All of them keep powering through, with only minor hiccups along the way, and you get the sense that all three chefs absolutely nailed their cooking. The winner will have the satisfaction of knowing they beat a pair of su
perlative performances.
Voltaggio is known as the master technician of the group, which he’s shown all season, but there was something very impressive about watching Melissa be able to adjust on the fly in the finale. She was going to duck, but then she got the bright idea to do squab (aka pigeon, aka what my good friend and pigeon-hater Kellen refers to as “rats with wings”). Also, she could see her original tiramisu wasn’t working and was able to fix it, and then when she tasted Tom’s grilled squab, she changed course on her preparation to live fire too.
She cooks with a complexity that’s actually born of simplicity.
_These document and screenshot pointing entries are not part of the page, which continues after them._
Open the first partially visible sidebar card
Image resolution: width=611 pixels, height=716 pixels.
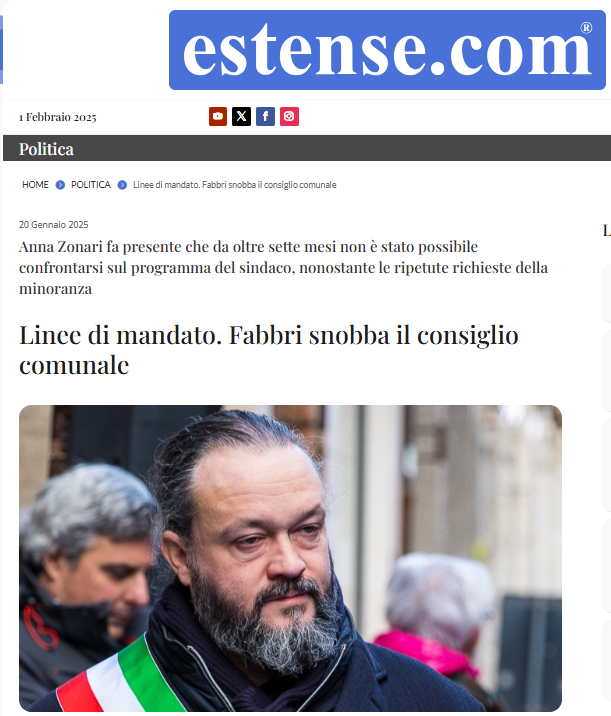pos(607,294)
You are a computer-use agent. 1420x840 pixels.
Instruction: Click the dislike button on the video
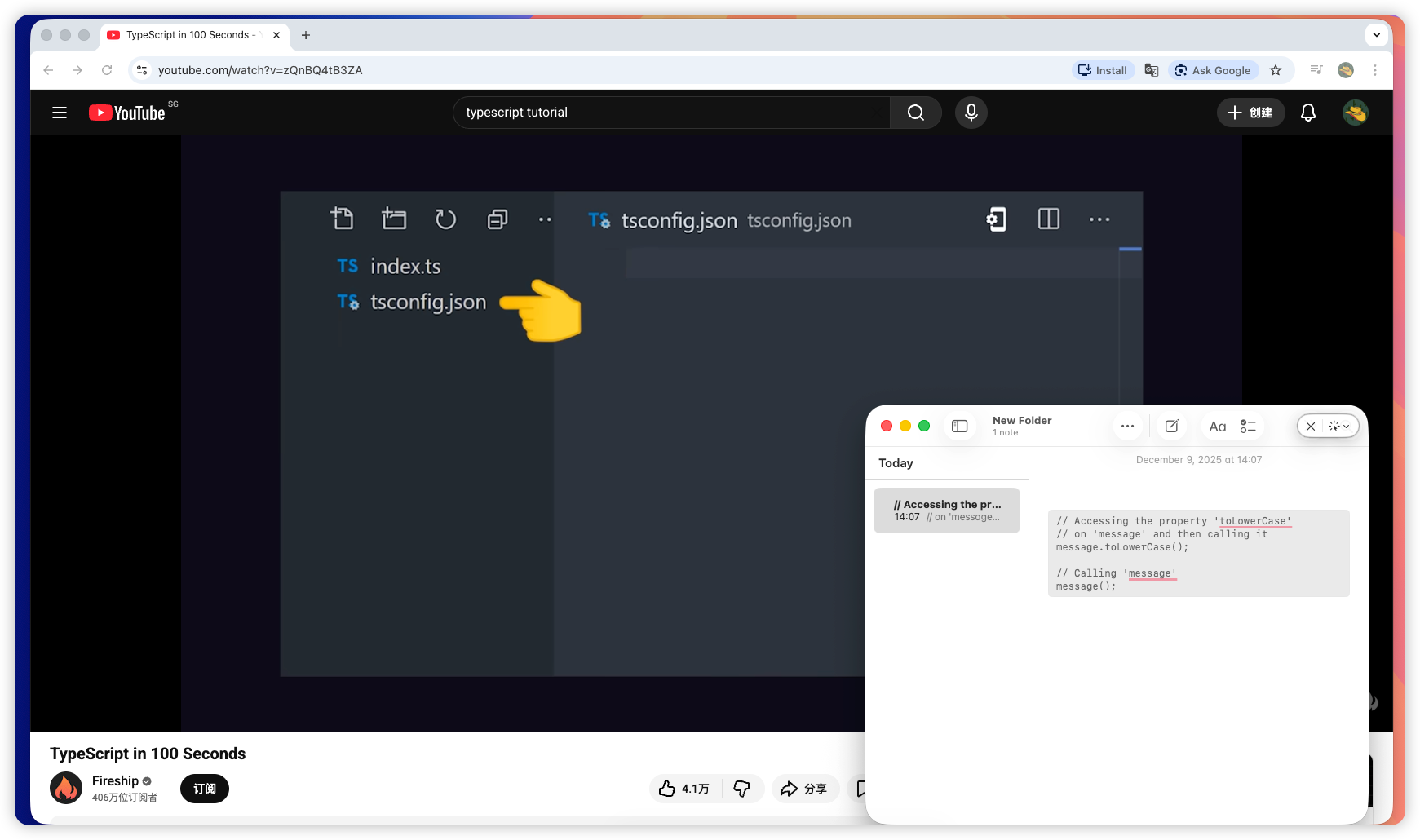[x=742, y=789]
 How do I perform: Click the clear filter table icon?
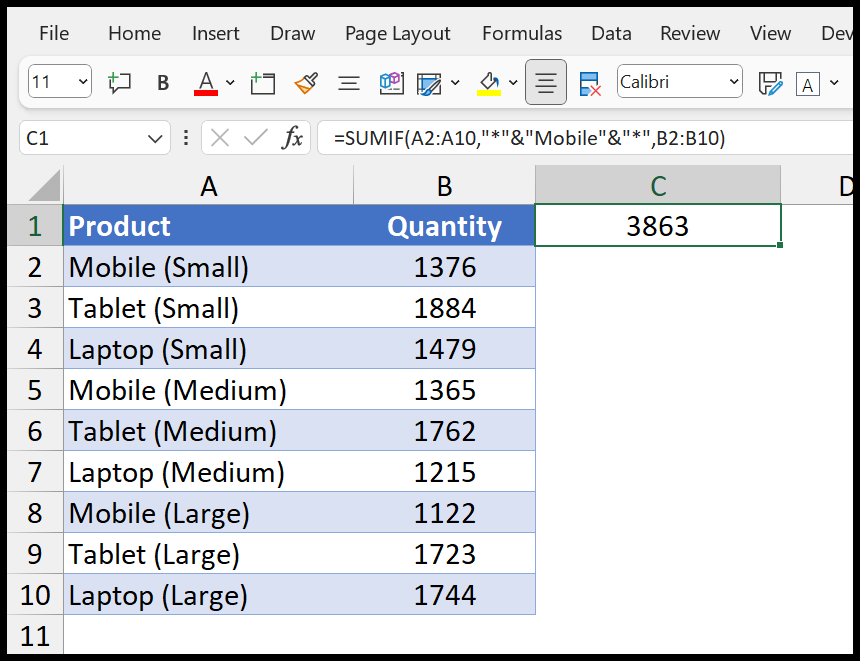click(590, 83)
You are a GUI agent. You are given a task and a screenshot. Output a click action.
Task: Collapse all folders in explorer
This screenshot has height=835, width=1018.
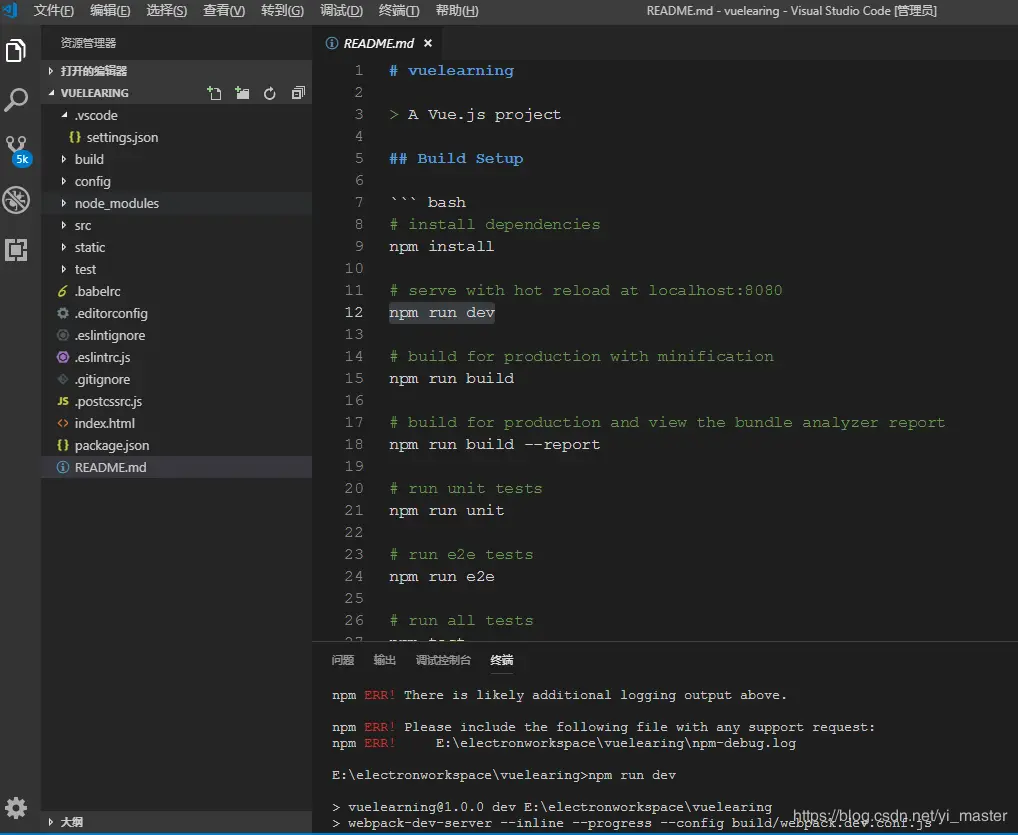297,93
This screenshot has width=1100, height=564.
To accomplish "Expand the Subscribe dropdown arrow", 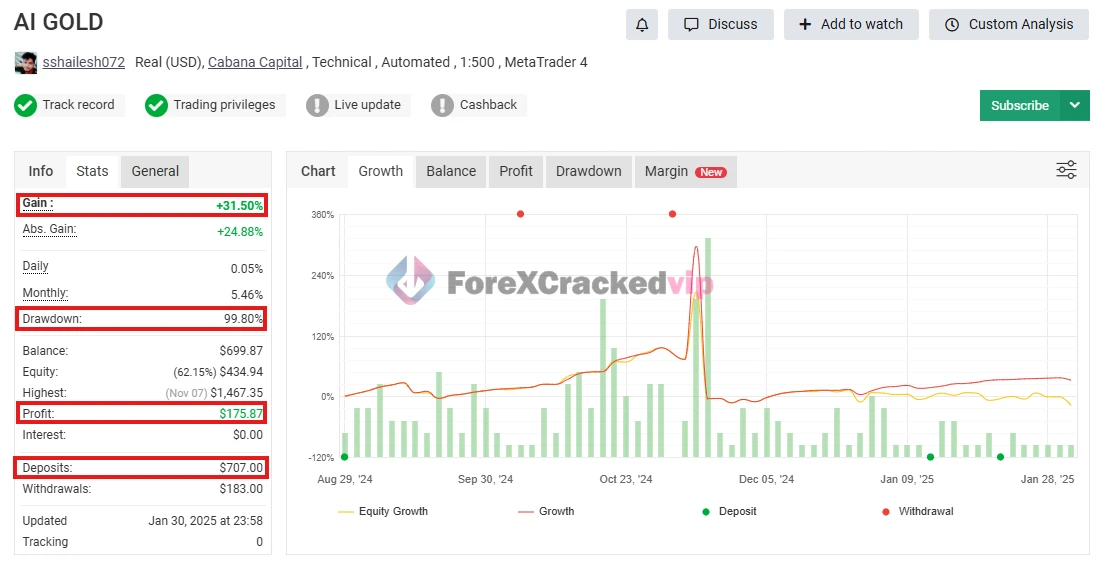I will coord(1075,105).
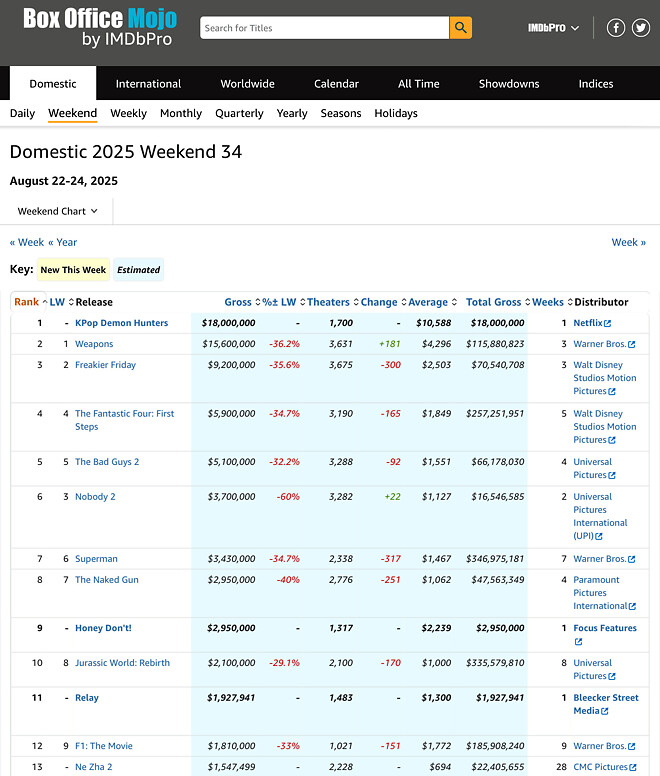Open the All Time tab
This screenshot has width=660, height=776.
tap(418, 84)
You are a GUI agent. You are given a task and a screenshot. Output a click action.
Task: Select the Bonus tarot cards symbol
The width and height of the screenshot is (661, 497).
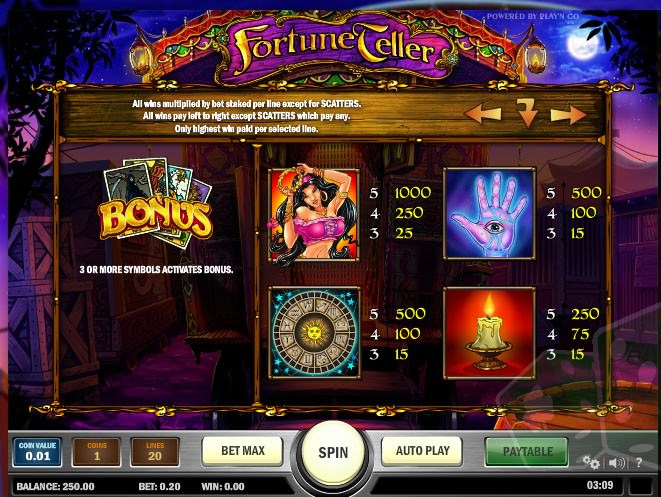click(x=156, y=204)
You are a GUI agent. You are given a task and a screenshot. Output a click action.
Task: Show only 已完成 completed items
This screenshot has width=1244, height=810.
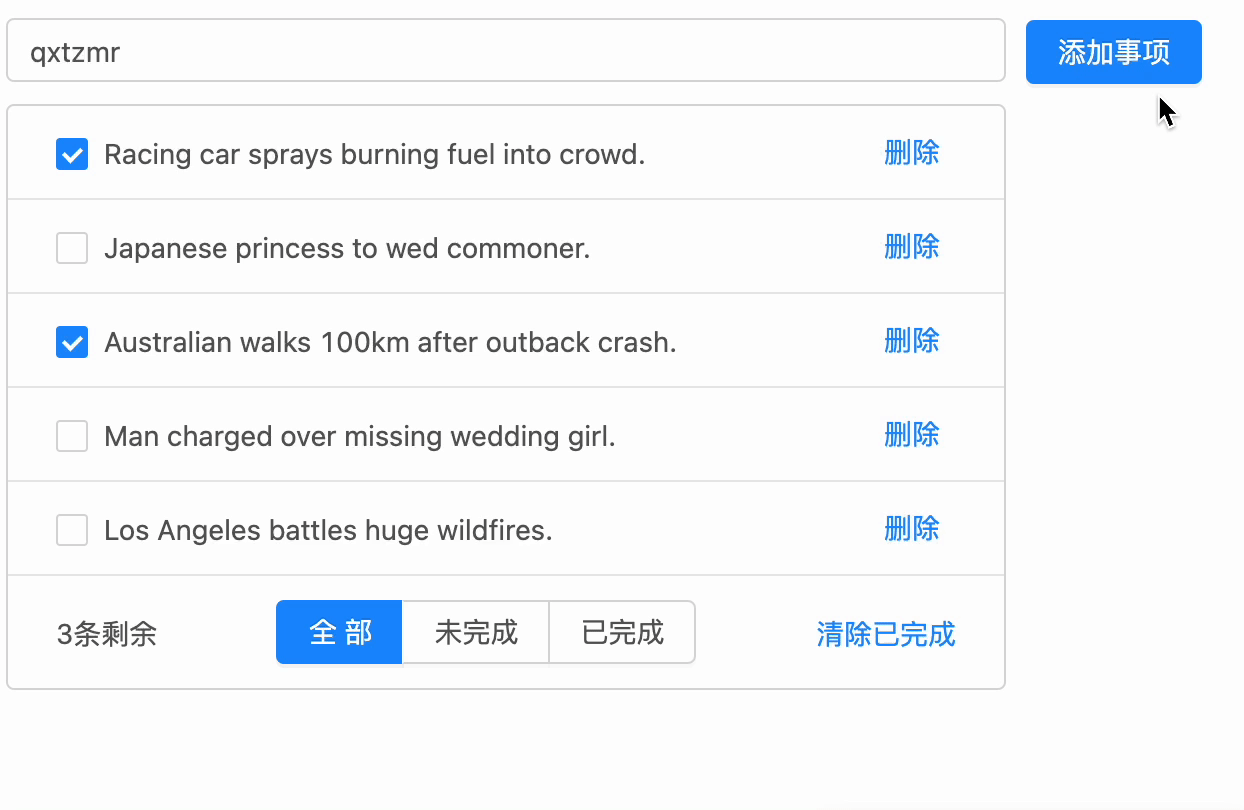tap(622, 632)
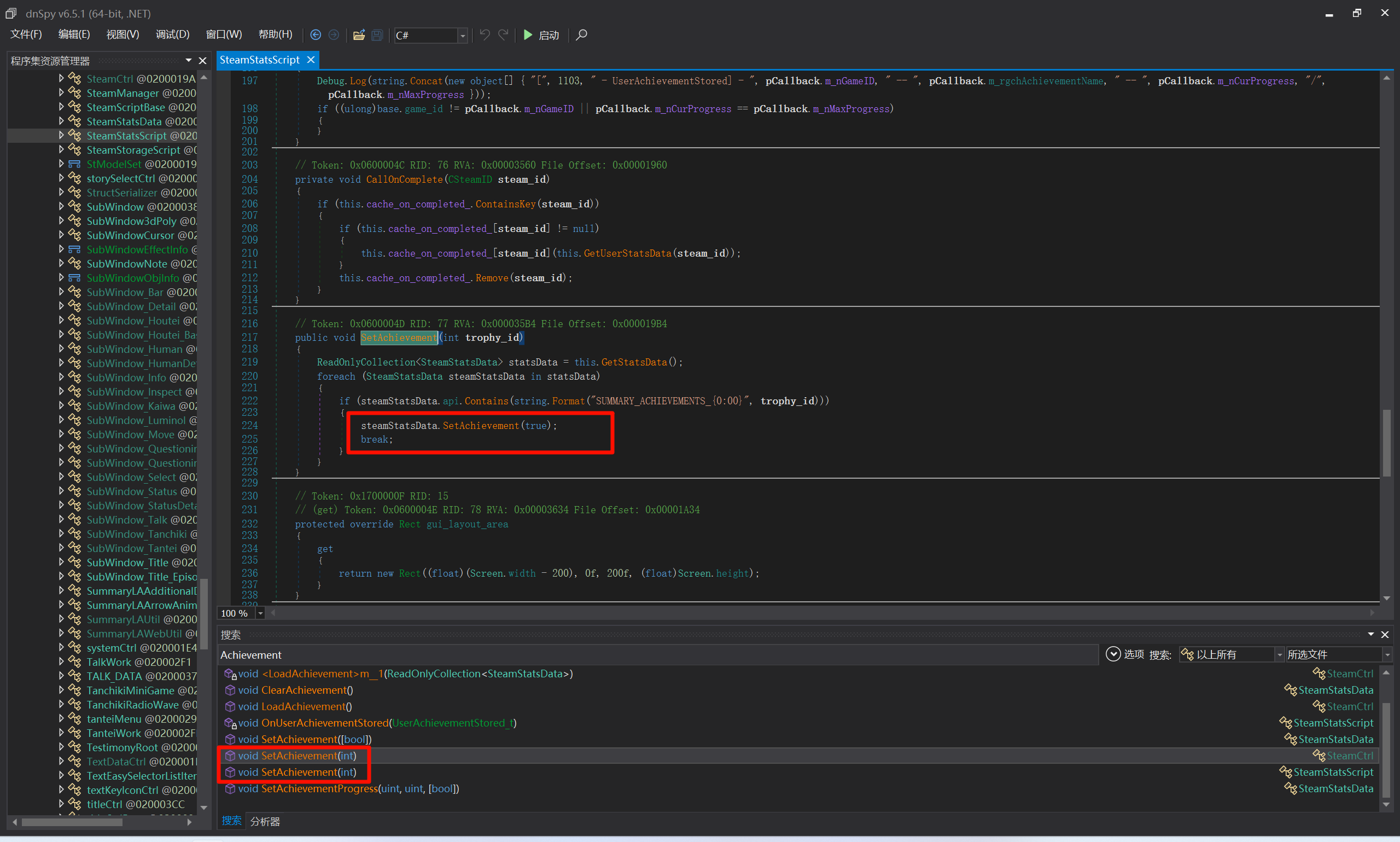1400x842 pixels.
Task: Click the green start debugging play icon
Action: 528,35
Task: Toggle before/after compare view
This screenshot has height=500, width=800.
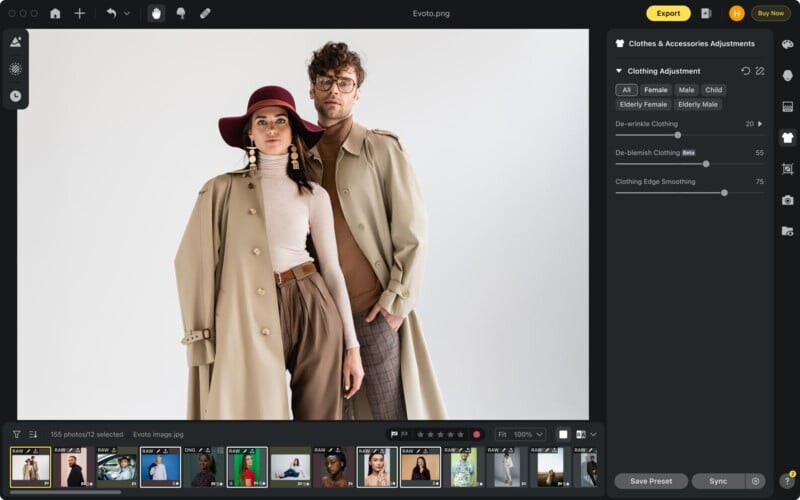Action: (581, 435)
Melissa cuts through the extraneous to understand the greatness of a cuisine in its most elemental forms, and with that knowledge she combines seemingly divergent cultures in harmonious ways. It was actually exciting to watch her cook this year and see her clarity of vision. It was enough to make one grown man cry. As Dario the mad butcher ate his tiramisu, he was brought tears. “My favorite is Melissa’s dessert because it respected the traditions of Italy. Melissa made an interpretation of one of our traditions and she made it from the heart. It makes me very emotional,” he says.
She pulls off the trick to bring two cultures together on her plates while also making the dreaded F word—fusion—not seem so dirty after all. And for that, Melissa King is totally deserving of her new title: Top Chef.